Fate of Sioux Cityans Kin Is Revealed by Army

One Sioux City man has been reported a prisoner of war and another missing in action in the north African war theater by the adjutant general of the War Department in Washington.

Private Lloyd A. Stein, 28, son of Mr. and Mrs. B. W. Stein, 1713 Douglas street, was reported Sunday to have been missing in action since February 17.  He entered the Army in May, 1941, and before going to Africa had been stationed at Camp Claiborne, Louisiana; Fort Dix, New Jersey; and later in Ireland.  His parents last heard from him in a letter dated January 21.

Capt. F. D. Burdick, infantry battalion surgeon with the allied forces in Tunisia, has been reported a prisoner of the Italians.

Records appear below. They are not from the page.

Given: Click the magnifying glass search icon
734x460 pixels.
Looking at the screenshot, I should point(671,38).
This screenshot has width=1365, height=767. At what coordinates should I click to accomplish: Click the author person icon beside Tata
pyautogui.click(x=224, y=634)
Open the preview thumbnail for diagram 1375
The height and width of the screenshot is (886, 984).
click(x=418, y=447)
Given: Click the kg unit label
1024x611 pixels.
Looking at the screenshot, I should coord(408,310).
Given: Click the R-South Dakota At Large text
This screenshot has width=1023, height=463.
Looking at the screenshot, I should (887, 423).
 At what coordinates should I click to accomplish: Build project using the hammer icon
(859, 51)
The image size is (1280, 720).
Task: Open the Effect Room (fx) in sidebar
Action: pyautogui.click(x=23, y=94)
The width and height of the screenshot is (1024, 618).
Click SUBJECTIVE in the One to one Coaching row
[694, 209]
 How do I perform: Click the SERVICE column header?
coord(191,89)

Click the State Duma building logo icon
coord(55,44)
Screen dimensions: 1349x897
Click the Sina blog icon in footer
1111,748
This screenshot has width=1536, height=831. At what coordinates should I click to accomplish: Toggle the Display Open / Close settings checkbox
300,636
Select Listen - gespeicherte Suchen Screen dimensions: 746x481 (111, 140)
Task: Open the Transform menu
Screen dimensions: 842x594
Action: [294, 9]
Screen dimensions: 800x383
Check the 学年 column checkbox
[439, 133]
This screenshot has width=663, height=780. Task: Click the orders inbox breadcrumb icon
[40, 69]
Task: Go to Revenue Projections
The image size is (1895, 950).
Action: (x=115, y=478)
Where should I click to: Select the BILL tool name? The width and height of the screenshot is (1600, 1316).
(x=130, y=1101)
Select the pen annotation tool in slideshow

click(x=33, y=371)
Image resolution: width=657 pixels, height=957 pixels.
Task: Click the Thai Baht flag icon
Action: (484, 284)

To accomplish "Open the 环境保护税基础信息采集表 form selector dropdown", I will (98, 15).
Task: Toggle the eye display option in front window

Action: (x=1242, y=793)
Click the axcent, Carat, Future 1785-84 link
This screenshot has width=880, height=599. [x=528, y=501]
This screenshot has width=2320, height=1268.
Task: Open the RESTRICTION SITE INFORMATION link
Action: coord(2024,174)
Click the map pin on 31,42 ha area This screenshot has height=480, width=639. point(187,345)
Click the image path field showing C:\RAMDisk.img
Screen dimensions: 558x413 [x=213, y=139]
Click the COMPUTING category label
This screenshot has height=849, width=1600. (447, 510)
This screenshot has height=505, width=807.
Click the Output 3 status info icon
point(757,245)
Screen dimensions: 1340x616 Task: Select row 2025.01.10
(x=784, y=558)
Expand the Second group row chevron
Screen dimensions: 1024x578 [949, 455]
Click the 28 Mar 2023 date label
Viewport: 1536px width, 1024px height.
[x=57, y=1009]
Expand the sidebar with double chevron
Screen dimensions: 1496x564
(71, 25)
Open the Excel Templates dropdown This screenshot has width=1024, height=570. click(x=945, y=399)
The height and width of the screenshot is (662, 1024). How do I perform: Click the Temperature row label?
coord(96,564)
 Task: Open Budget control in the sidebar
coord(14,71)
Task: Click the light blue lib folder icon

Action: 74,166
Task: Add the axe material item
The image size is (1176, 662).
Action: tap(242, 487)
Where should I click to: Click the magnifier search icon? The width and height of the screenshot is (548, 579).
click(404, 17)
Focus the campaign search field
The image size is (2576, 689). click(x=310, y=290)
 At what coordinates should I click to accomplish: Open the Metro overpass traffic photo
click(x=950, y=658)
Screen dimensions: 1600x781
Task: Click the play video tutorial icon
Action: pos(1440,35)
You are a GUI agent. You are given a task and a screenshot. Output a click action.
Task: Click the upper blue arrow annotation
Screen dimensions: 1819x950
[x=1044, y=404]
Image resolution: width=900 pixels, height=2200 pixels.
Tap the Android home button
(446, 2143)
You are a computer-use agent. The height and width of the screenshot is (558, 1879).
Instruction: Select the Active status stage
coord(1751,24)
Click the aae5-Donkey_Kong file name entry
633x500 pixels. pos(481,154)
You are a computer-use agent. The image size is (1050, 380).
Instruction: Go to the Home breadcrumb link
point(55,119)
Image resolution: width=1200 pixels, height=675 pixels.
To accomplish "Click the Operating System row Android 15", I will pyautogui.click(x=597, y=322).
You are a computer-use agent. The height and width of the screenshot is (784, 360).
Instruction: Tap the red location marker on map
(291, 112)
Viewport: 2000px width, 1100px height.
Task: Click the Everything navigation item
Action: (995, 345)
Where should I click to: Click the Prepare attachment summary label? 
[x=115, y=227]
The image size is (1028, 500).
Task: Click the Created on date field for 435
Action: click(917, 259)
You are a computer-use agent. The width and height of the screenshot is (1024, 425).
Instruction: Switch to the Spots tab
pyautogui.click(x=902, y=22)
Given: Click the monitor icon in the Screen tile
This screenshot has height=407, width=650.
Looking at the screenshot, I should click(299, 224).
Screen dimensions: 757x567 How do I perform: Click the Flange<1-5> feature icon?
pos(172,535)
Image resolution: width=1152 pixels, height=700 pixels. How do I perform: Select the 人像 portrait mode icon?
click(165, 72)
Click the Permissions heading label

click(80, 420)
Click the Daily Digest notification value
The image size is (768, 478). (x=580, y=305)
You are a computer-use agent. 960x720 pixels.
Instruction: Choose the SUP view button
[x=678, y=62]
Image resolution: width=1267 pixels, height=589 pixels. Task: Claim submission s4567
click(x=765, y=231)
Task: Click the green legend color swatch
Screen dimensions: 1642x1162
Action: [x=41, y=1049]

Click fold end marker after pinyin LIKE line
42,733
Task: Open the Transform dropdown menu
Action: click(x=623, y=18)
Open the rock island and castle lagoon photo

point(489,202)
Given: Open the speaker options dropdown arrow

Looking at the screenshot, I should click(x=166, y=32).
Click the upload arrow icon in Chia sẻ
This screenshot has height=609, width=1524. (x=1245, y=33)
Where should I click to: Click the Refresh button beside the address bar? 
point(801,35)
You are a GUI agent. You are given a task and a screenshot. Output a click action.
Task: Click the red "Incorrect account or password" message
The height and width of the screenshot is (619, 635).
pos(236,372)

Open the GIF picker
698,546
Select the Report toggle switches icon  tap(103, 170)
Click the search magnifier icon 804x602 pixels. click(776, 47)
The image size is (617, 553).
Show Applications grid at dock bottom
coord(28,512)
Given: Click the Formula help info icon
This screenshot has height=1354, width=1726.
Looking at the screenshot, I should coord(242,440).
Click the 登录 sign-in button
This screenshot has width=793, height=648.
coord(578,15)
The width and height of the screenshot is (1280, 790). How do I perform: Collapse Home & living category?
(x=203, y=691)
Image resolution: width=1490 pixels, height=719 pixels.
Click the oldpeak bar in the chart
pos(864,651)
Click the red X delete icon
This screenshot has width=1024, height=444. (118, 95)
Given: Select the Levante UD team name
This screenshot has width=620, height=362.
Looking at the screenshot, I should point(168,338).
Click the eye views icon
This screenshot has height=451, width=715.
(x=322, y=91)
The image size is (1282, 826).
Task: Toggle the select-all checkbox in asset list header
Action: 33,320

Mrs. Burdick, who is living with her parents, Mr. and Mrs. A. A. Petersen, 901 20th street, said Sunday that Capt. Burdick previously had been reported missing in action since February 1.

Capt. Burdick, a former Shenandoah, Ia., surgeon, entered the armed forces in 1941 and after serving a year in the United States was transferred to Northern Ireland in February, 1942, and had been serving in north Africa until the time of his capture.

Mrs. Burdick told of an incident that her husband mentioned in one of his letters.  He and his men built a hospital by digging a hole in the side of a mountain, it said, and built the outer walls of 2,000 gasoline cans filled with dirt.  Lights were supplied by a generator and Capt. Burdick’s letter said all the equipment used in the hospital was homemade.

Source: The Sioux City Journal, unknown date of publication (photo included)


Capt. F. D. Burdick, husband of a Sioux City woman, who was reported missing in action in north African fighting, has been take a prisoner and sent to an officers’ camp in Germany, according to word received by the war prisoner’s aid of the Y. M. C. A. from its headquarters in Geneva, Switzerland.

Capt. Burdick’s wife resides with her parents, Mr. and Mrs. A. A. Peterson, 901 20th street.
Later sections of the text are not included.